Having deep roots in North Carolina, Virginia, and Florida, NASCAR literally grew from the ground like the “Old North State’s Pines”. Bill France, the founder of Nascar was flying home in 1947 and passed over an ⅛ mile oval horse racetrack in the open plowed fields of North Carolina. A businessman, mechanic, and race car driver, Bill found his way back to that racetrack and built a mile-long oval track for cars, and began Sunday afternoon stock car races. By September 1947 the track was open for business, and the peaceful adjoining fields soon gave way to the roar of the crowds and the raw roar of engines!
With names like “Fonty Flock” and his huge Buick Roadmaster, Red Byron who was always near with his Oldsmobile, “Fireball Roberts”, Richard Petty and his father Lee, Ned Jarret, Junior Johnson, and Louise Smith, yes the first female NASCAR driver, the locals couldn’t help but show up and watch the hometown folks race. Yep, it’s true, even the Hudson Hornet raced on this old dirt oval to the thrill of the fans. Little did any of them know that what started in this field would grow into the sport it is today.

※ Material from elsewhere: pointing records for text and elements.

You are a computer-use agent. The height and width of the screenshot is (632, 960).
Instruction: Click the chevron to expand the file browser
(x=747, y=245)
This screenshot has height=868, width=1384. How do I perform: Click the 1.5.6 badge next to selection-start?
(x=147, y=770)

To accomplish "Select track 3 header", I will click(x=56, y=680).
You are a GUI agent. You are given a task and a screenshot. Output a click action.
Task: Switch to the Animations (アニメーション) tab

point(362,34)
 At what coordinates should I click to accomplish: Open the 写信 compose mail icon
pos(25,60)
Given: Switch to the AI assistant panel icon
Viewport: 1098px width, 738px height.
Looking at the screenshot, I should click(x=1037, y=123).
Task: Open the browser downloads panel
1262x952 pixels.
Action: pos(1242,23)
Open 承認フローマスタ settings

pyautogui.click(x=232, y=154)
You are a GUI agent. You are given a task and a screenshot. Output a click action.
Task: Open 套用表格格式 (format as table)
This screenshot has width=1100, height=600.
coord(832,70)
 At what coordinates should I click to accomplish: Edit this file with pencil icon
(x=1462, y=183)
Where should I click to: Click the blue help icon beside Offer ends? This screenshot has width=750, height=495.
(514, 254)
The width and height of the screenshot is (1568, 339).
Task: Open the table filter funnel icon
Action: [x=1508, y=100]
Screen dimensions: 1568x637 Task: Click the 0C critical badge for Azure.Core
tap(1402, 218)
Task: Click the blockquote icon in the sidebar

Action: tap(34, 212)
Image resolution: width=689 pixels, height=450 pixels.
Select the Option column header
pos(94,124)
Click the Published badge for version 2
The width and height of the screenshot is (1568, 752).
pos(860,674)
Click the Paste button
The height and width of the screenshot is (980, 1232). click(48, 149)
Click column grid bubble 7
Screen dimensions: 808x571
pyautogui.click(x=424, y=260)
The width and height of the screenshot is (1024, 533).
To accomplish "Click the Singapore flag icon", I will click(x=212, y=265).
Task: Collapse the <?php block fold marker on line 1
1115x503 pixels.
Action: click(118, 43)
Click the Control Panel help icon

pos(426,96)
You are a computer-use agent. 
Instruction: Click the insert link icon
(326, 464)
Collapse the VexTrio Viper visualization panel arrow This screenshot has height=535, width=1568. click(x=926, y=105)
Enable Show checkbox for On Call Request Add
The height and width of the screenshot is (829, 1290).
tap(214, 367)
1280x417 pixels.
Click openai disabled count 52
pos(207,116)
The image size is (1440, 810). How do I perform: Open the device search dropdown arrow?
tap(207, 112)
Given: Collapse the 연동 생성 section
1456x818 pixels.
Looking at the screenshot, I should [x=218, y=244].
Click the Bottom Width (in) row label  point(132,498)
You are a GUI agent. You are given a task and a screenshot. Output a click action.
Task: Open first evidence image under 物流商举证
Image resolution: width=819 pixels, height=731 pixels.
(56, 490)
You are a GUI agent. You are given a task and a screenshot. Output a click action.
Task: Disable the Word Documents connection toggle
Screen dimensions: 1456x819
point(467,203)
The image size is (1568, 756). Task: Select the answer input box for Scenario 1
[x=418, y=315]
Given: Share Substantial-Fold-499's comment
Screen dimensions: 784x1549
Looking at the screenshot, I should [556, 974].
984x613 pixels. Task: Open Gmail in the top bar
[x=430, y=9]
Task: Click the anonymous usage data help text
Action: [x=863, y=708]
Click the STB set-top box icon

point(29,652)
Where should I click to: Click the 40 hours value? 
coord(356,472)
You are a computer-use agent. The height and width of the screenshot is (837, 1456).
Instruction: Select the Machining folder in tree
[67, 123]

Named after the Native American Occaneechi Tribe that used to live in the region during the 17th and 18th centuries, Occoneechee Farm became the center of attention as one of the first two Nascar tracks to open. The pressures of running Sunday schedules took its toll and eventually, the track closed down in 1968. The replacement would become Talladega Superspeedway located in Alabama. The last winner, the King himself, Richard Petty has been known to show up at the track from time to time.
52 years later, the ‘fields’ are now densely forested, and if you didn’t know where to look, you would never believe, down in Hillsborough North Carolina, is this jewel of racing history. Just off Hwy 70 Business, you will find a mysterious gravel parking area with dirt pathways leading off into the tall pine ushered trails that walk you back in time.
The old ticket counters, elevated stands, and tin fencing stand testament to the history these grounds hold. It might as well be the State emblem for every building has the “Pepsi” logo as it used to be displayed, painted in blue and red.
It is Fall and a visit through the leaf-covered paths to the old track allows you to sit on the concrete bleachers that butt right up to the trackside and directly across from the start/finish line. Though now covered with trees in the midfield and surrounded by dense foliage, the bones of the old track stand like a relic telling stories of its past. Herbert Cates’ 1940 Chevy Coupe Super Deluxe sits for all to gaze upon, and wonder what it was like to drive in the late 1940’s, with dirt flying, going sideways in the turns? It becomes easy to reach back and feel what it must have been like, sun setting, a cold Pepsi in hand, watching the match of men/women and machines duke it out 10 feet away on that old oval dirt track.
Now used as a hiking trail and maintained by The Historic Speedway Group, the old track has a new life. Meant to preserve as well as create a small portal back to another time, showing just how this little dirt track in the middle of a field changed the sport of stock car racing.